Build Back Better Act passes the House

On Friday, Nov. 19, the U.S. House of Representatives passed the Build Back Better Act, H.R. 5376, which includes the following substantial investments in higher education.

The Build Back Better Act provides a $550 increase to the maximum Pell grant, available to students attending public and private non-profit institutions. The bill also makes Dreamers eligible for Pell Grants, as well as other Title IV federal aid. The bill includes a modest $500 million investment in a new College Completion Fund.

An additional $6 billion is included to boost funding for Title III programs that support Historically Black Colleges and Universities (HBCUs) and other Minority Serving Institutions (MSIs). The bill further provides $3 billion for a Research and Development Infrastructure Competitive Grant Program for HBCUs and other MSIs.
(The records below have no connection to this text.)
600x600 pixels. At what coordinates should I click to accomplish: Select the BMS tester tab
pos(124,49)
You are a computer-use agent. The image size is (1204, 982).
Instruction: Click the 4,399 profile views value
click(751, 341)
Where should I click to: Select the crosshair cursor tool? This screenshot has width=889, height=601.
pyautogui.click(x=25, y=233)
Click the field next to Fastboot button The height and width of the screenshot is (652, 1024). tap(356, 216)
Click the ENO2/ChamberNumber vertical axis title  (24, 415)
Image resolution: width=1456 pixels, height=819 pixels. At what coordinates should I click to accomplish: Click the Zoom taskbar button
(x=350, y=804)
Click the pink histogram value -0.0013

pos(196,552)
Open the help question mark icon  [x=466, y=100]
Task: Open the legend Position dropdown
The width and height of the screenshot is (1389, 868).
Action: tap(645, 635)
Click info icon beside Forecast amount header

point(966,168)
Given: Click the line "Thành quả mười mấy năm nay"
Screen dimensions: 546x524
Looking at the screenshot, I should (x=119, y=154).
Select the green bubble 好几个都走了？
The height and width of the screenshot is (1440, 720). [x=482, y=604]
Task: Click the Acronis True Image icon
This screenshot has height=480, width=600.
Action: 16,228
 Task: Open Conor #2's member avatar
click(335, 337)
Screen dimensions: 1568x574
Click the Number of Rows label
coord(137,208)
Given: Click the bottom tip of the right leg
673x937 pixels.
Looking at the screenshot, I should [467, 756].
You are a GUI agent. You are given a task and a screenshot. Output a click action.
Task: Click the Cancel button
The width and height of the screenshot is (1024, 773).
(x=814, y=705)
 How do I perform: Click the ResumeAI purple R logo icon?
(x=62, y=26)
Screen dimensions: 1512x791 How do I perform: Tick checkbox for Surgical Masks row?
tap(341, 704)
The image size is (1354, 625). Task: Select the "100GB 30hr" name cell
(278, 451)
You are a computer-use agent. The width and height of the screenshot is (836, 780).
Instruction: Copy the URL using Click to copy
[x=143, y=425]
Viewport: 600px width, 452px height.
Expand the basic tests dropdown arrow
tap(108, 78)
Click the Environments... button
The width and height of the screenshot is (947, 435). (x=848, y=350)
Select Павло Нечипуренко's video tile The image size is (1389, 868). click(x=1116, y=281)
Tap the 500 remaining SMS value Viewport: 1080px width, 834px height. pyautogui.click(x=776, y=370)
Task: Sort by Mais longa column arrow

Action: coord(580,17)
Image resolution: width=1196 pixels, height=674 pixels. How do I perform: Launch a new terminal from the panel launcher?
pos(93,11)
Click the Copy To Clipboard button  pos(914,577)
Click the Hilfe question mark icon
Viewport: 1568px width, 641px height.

The bill includes a provision that would build on the FAFSA Simplification Act changes to aid determination; allowing FAFSA applicants that have benefited from a Federal means-tested program in the past 24 months to automatically qualify for a Student Aid Index of -$1,500, which would boost their maximum Pell award.

Funding for a range of teacher preparation competitive grant programs was also included in the bill, including grants to support Native American language teachers and early childhood educators.

The Build Back Better Act also provides investments in several agency research programs. The bill provides $3.5 billion for NSF, including: $1.5 billion to help launch a new Directorate for Technology, Innovation, and Partnership, $200 million for building research capacity, $100 million for research infrastructure at HBCUs and MSIs, and $100 million for mid- scale research infrastructure. This funding includes $25 million to support the wildfire research and resilience and improve wildfire-fighting operations through new and existing programs.

The Association of Public and Land-grant Universities (APLU) provided a detailed summary of the legislation prior to its passage, which can be found here

The legislation now heads to the Senate, where revisions to the bill are anticipated.